I always thought that people talking about "ageing" or "getting older" were sprouting shite. You know when someone you think is an otherwise rational person starts banging on about their knees or their back or whatever, and they give you that little half smile which seems to be saying "pity me and please join in here", well don't. Stay in denial as long as you can (or just stay 20something as long as you can - same thing really) and change the fracking subject. Otherwise, before you know it you'll be comparing meds and laughing about how you spent 20 minutes looking for your reading glasses and they were on your head the whole time. Hi-larious.
Really, just shoot me.
Except of course, that insidiously, it's happening to me. Me!!

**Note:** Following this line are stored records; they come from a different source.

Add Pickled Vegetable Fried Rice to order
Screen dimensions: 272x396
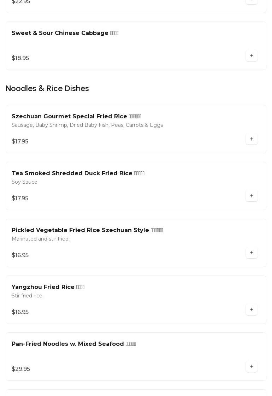click(252, 253)
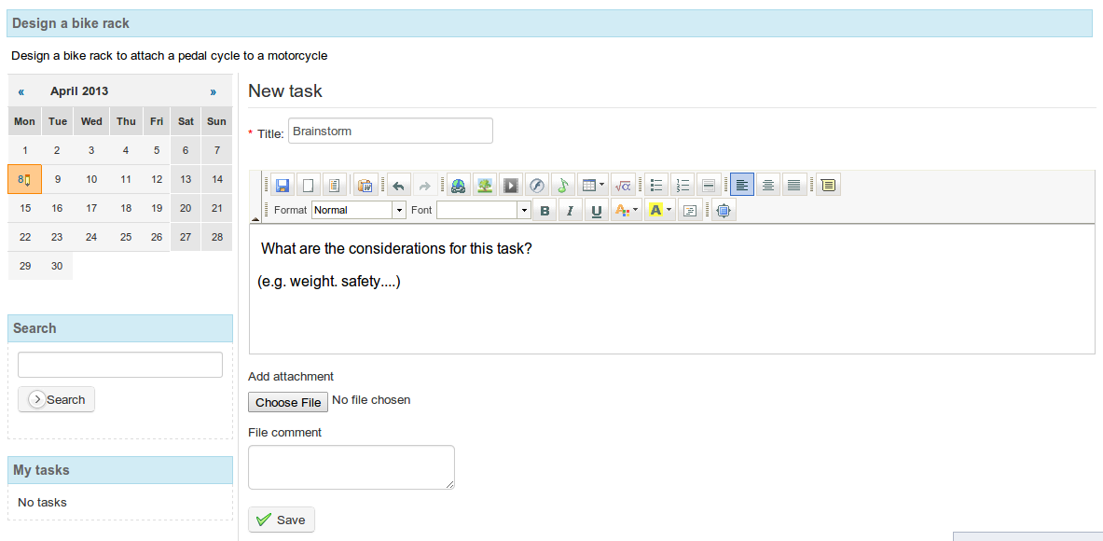1103x541 pixels.
Task: Click the Save button below File comment
Action: coord(282,520)
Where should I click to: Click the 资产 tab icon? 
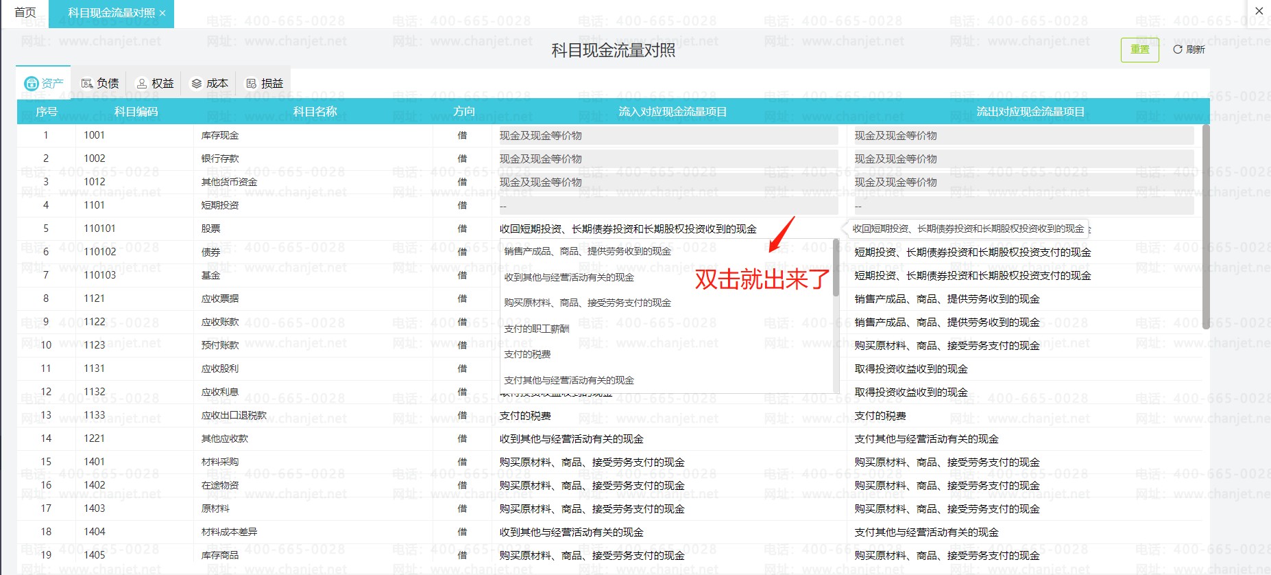[x=32, y=84]
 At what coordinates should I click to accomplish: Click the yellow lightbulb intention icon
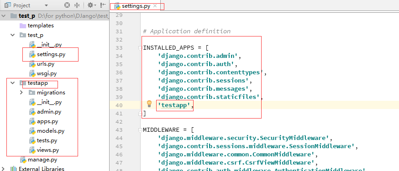pos(149,104)
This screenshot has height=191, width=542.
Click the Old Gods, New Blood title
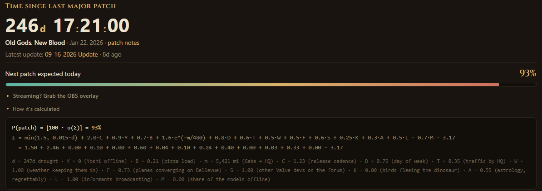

I had a bingle with a trolley at work today. A completely innocent accident - I was reading and walking at the same time (a move for the experienced at the best of times) and a low-lying trundle heaped with boxes of printing was under my peripheral vision - KA-POW! My left foot went under the bed of it at full force and I went A over T and the sodding printing never budged (there's physics for you kids!). Holy snapping turtles it hurt! Someone with some sense put me into a chair and fetched a cold thing. It was a good 5 minutes before my eyes unglazed and I had to sit there for quite some time just breathing and trying not to cry (not from the pain, more from the aftershock). When I went to stand up - it still hurt, my knee hurt and I could feel a stiffness creeping up to my hip. My knee hurt!? WTF?! As I hobbled back to my desk with my icepack I thought about the number of times a word I know I know has eluded me lately. How I have to reach for simple spellings and that the other day I couldn't for the LIFE of me remember who the only ever Australian nobel laureate for literature was. How embarrassment! I hid it ok in that conversation, and it came back to me within about 4 hours or so, but still - more than a close call, it was a big blank empty whistling space in my head where once there had been knowledge.

It was a shock, I can tell you that. I have to admit it, I am growing dumber, and dumber. My light is dimming even more rapidly than my hair.
I entertained the thought recently (7 months ago now seems recent - when did that happen?) of dying my hair. Camouflaging all those wiry little white bastards with something enourmously funky like purple or primary red. In the end I decided not to, not so much because I wouldn't like to look better (I would, but then, why start now?) but more because I've always thought of my hair as a natural warning system for others. Anything in nature that is yellow or red is often hazardous to tangle with. Grey? Grey is not a colour that says "watch out" more possibly "wake up" (with the exception of Germaine Greer who is currently grey, and really, for the safety of all, should probably be dyed in red and yellow stripes over her entire body). I had hoped to grow into an eccentric older person with a sharp wit and a quick tongue, but at this rate I'll be happy not to have to wear a nappy and a helmet by the time I'm 40.

There's an image.

On that note, I think I'll run a bath and see if I can do the kids sudoku puzzle from the weekend paper, maybe work up to a clue or two from the crossword before the wardens come and change my nappy and put the lights out.